● **Exercise objective**
Everything from the line that contains "Task: Click the plus button to add shortcut" through the last line below should be transcribed exactly, except the pictures.
(Material for the task begins)
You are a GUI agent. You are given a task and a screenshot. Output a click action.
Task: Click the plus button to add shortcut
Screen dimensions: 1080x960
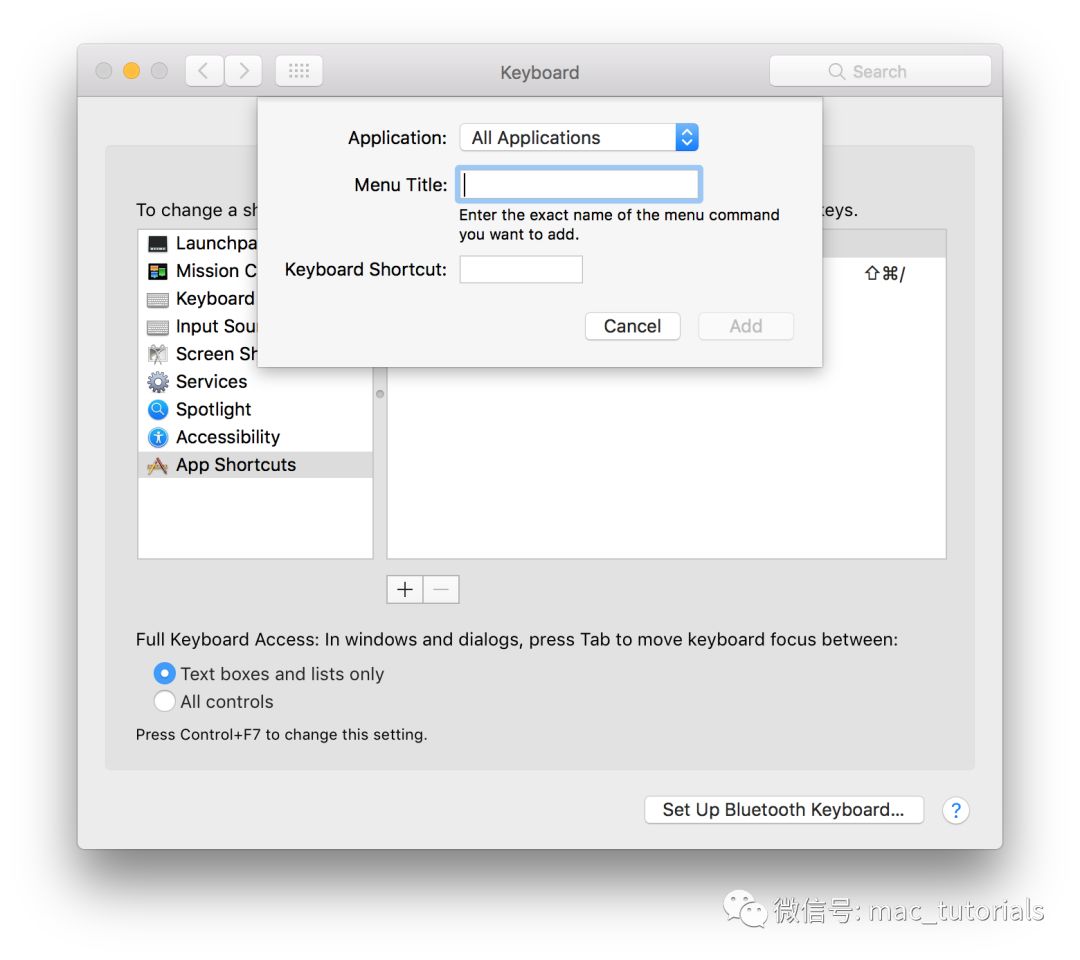click(x=404, y=590)
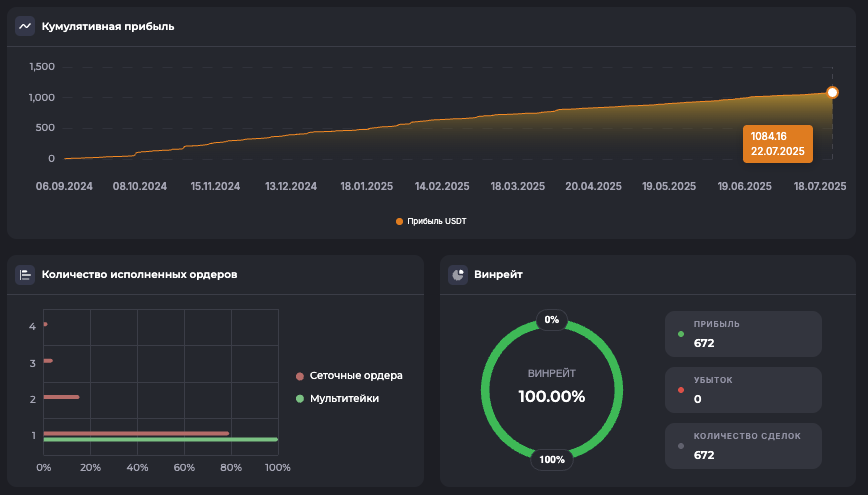The height and width of the screenshot is (495, 868).
Task: Toggle the Прибыль USDT legend series
Action: click(x=431, y=221)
(Material for the task ends)
● **Answer space**
Task: Click the plus button to add shortcut
Screen dimensions: 1080x960
click(x=404, y=590)
The height and width of the screenshot is (495, 868).
Task: Toggle the Прибыль USDT legend series
Action: click(x=431, y=221)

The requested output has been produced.